Там стояла садовая тележка. Оглобельки и колёса у неё были скрипучие, расшатанные, но она ещё верно служила для всяких полезных дел.
— Если дети больны, их можно посадить наверх, — любезно предложил папа.
— Нет, нет, что вы! На этой колымаге бедняжек растрясёт.
— А мы сядем. А у нас болят зубы. И мы пешком не пойдём, — заявили Мика с Никой. Они распихали пакеты по сторонам и взгромоздились на тележку.
Папа с Ладушкиным взялись за оглобельки, тележка покатилась.
Когда выехали на Сапожную улицу, вымощенную камнем, экипаж затрясло. Но Мика с Никой ухватились за края, реветь не стали, только принялись жалобно охать.
В сапожных мастерских раздавались голоса:
— Что это за оханье? Что это там за клохтанье на улице? А ну, тот, кто сидит у окошка, выгляни да посмотри — не больную ли курицу к ветеринару везут?
Тот, кто сидит у окошка, выглядывал, отвечал:
— Нет, не курицу. Это какие-то зарёванные ребята на тележке едут!
Сапожники принимались хохотать, но Дама на этот смех и внимания не обращала.

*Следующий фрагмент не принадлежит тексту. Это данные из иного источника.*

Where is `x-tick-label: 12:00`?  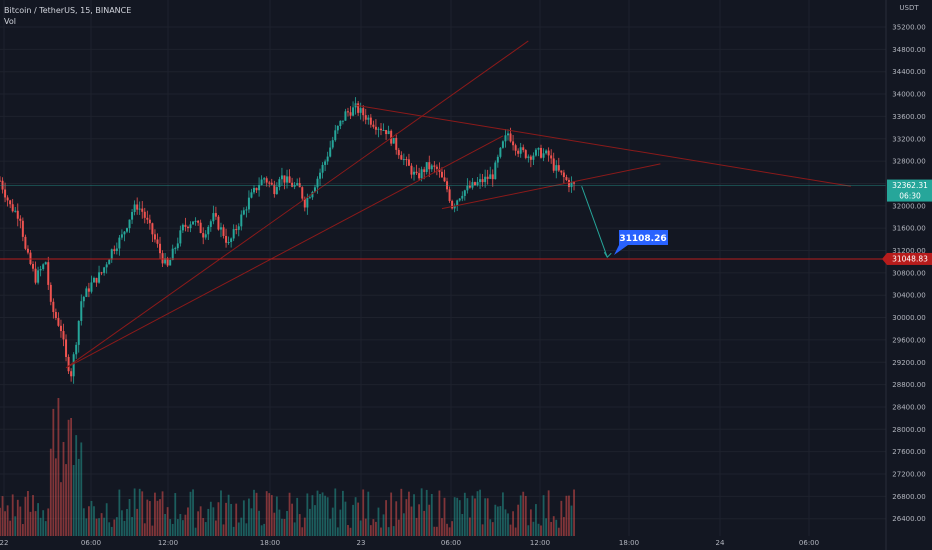
x-tick-label: 12:00 is located at coordinates (168, 543).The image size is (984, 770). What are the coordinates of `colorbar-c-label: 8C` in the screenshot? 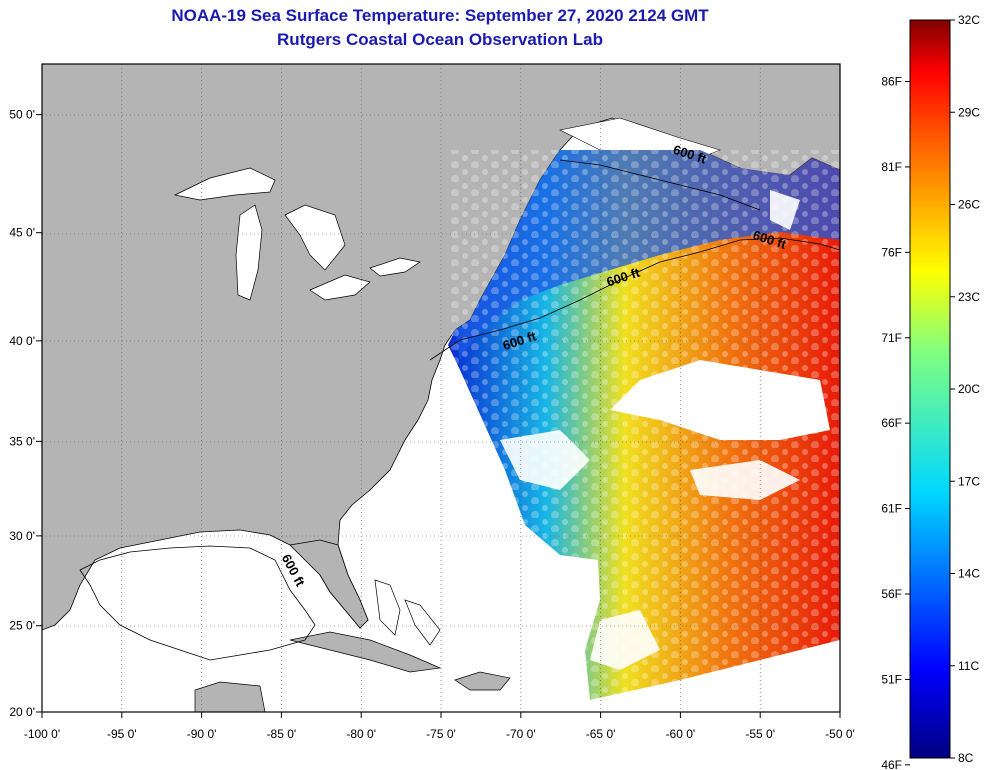 It's located at (966, 758).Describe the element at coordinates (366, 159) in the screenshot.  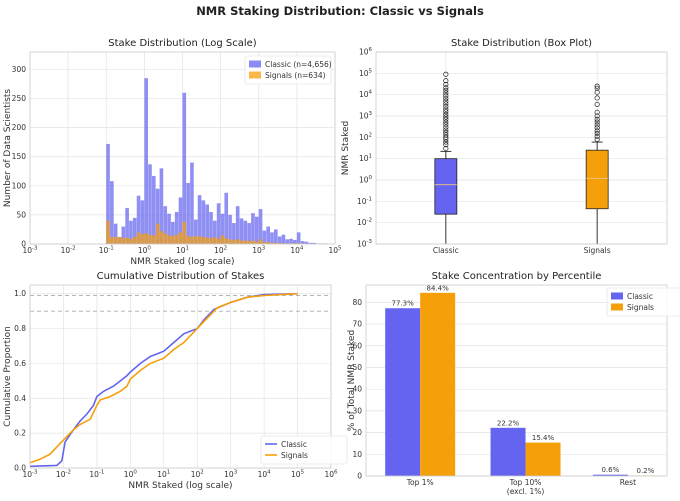
I see `y-tick-label: 10¹` at that location.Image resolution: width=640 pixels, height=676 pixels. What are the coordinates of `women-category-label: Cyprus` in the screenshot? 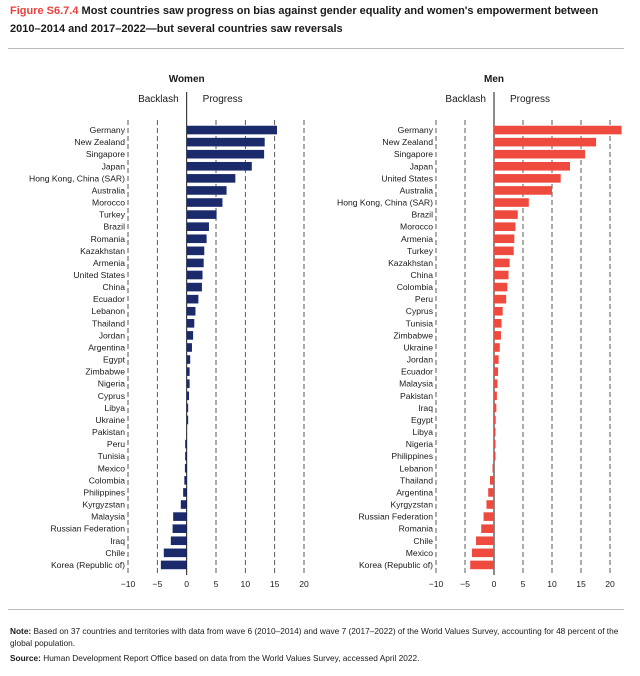 It's located at (112, 396).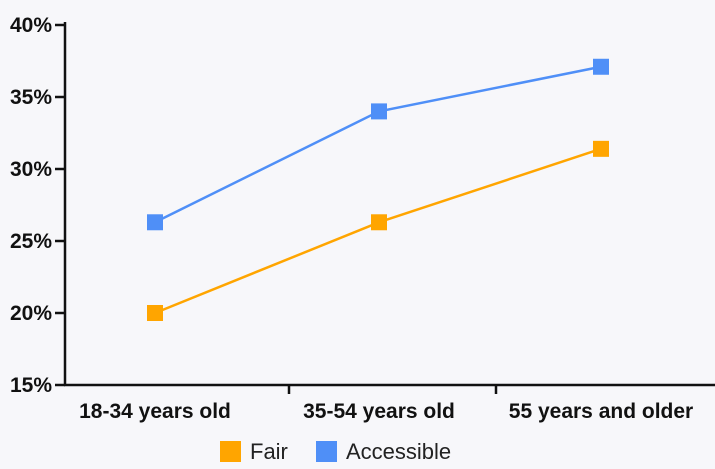 The image size is (715, 469). I want to click on legend: Fair Accessible, so click(336, 452).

Она рассказывала папе, какие Мика с Никой слабенькие, какие нервненькие и почему она привезла их в Даль-городок.
— Вы знаете, они всё время плачут. Вы понимаете, они всё время рыдают. А у вас в городке топлёное молоко, от которого дети улыбаются. Правда, в городке такое молоко?
— Правда, только его надо пить прямо с огня, горячим, — отвечал папа.
— А ещё лучше холодным, прямо из погреба! — вторил почтальон.
Шурка слушал этот разговор и думал: «Напрасно я обиделся на больных людей».
Но вот улица Сапожная кончилась, тележка свернула за угол. Впереди показался высокий тын с воротами. На жёрдочках тына висели вверх дном пустые кринки, а дальше, за тыном, стояла большая изба.